* _问题描述_
请更新关于双向链表加map实现的节选:重写从含有“3.3:双向链表+map实现(用空间换时间)”的词句开始、到“指针,快速将其取下插到尾部。”结束的部分,并把其中的“尾结点”改为“尾节点”。

3.3:双向链表+map实现(用空间换时间)
双向链表:存放key,value结构体,而且可以在O(1)的时间内找到尾结点,然后快速的将尾结点删除。
map(当然也可以用unordered_map):存放key,value以及key所在链表的指针,目的是能快速判断key是否存在;其次是能在存在的情况下快速找到key对应在链表中的指针,快速将其取下插到尾部。
AC代码:
class LRUCache
{
private:
int capacity;
int capacity_cur;
typedef struct ListNode
{
int key;
int value;
struct ListNode* next;
struct ListNode* pre;
ListNode(int k , int v):key(k),value(v),next(NULL),pre(NULL) {}
}ListNode;
ListNode *head;
typedef struct Value
{
int val;
ListNode *p;
Value(int _v,ListNode *pp):val(_v),p(pp){}
Value() {} //if this constructor is not defined,there will be wrong
}tValue;
map< int,tValue > mkv;
map< int,tValue > :: iterator it;
public:
LRUCache(int capacity)
{
this->capacity = capacity;
head = new ListNode(0,0);
capacity_cur = 0;
}
int get(int key)
{
if( is_exist(key) )
{
//get down the loc node
ListNode *loc = mkv[key].p;
loc->pre->next = loc->next;
loc->next->pre = loc->pre;
//insert into the front of the head
loc->next = head->next;
loc->pre = head;
head->next = loc;
loc->next->pre = loc;
return mkv[key].val;
}
else
{
return -1;
}
}
void set(int key , int value)
{
if( is_exist(key) )
{
mkv[key].val = value;
ListNode *q = mkv[key].p;
q->value = value;
return ;
}
ListNode *tmp = new ListNode(key,value);
if(capacity_cur<capacity)

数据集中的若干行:

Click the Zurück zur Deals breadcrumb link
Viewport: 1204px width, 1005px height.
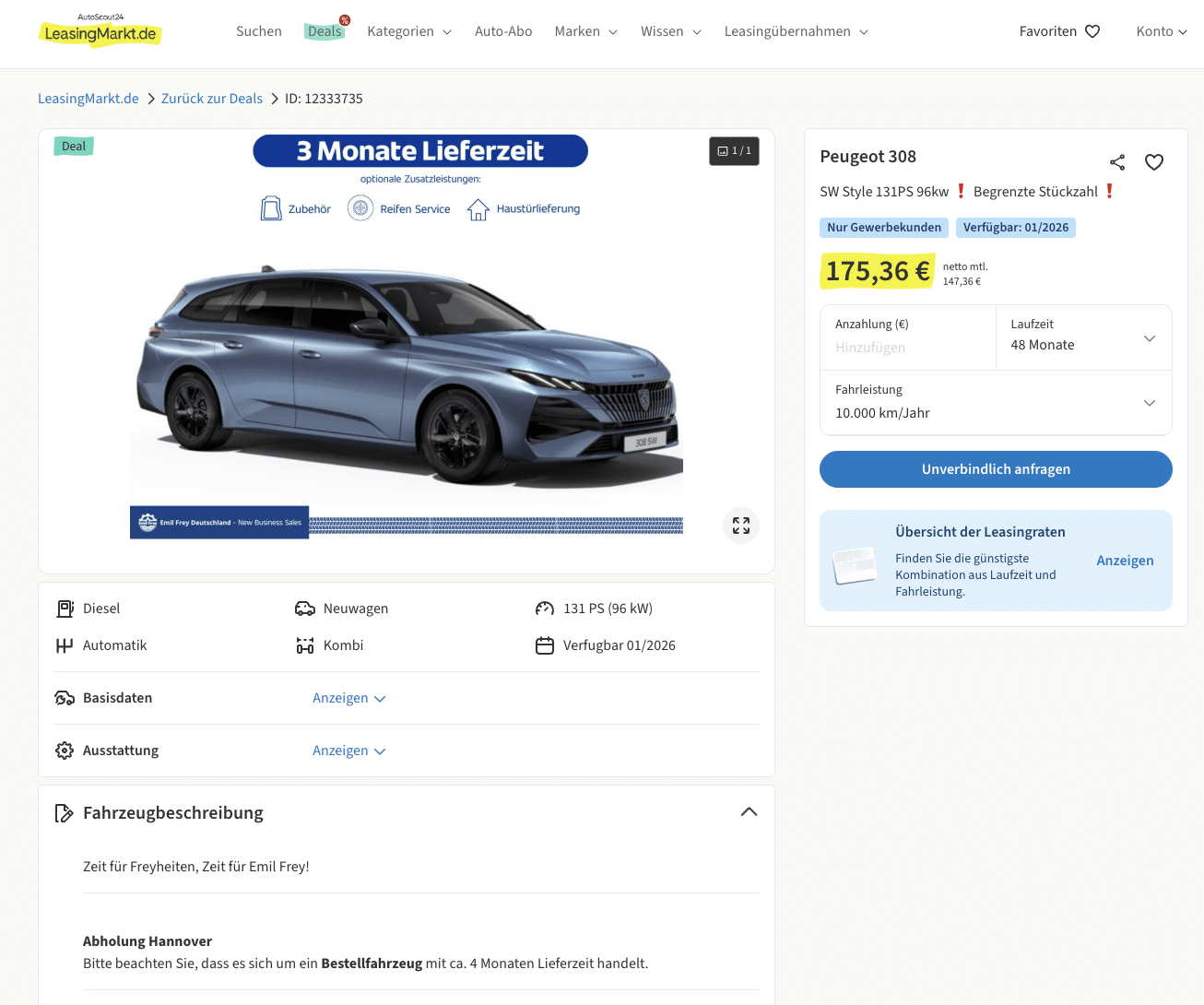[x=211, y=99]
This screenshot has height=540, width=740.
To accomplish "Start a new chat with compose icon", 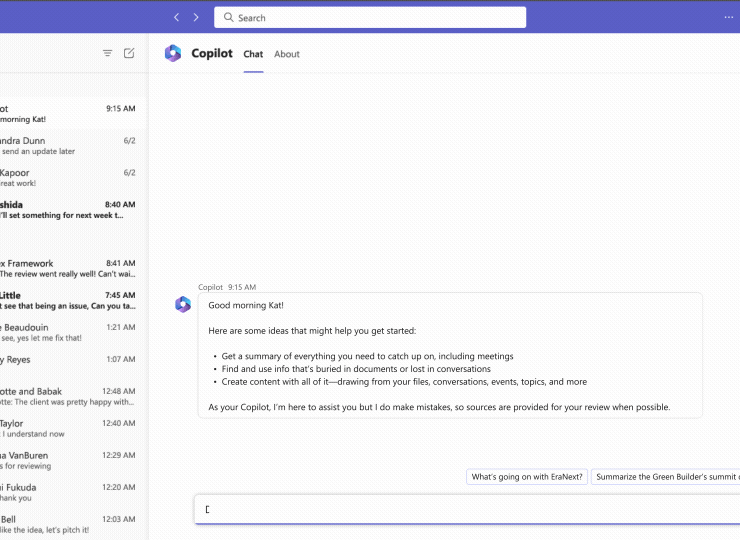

* _预期输出_
3.3:双向链表+map实现(用空间换时间)
双向链表:存放key,value结构体,而且可以在O(1)的时间内找到尾节点,然后快速的将尾节点删除。
map(当然也可以用unordered_map):存放key,value以及key所在链表的指针,目的是能快速判断key是否存在;其次是能在存在的情况下快速找到key对应在链表中的指针,快速将其取下插到尾部。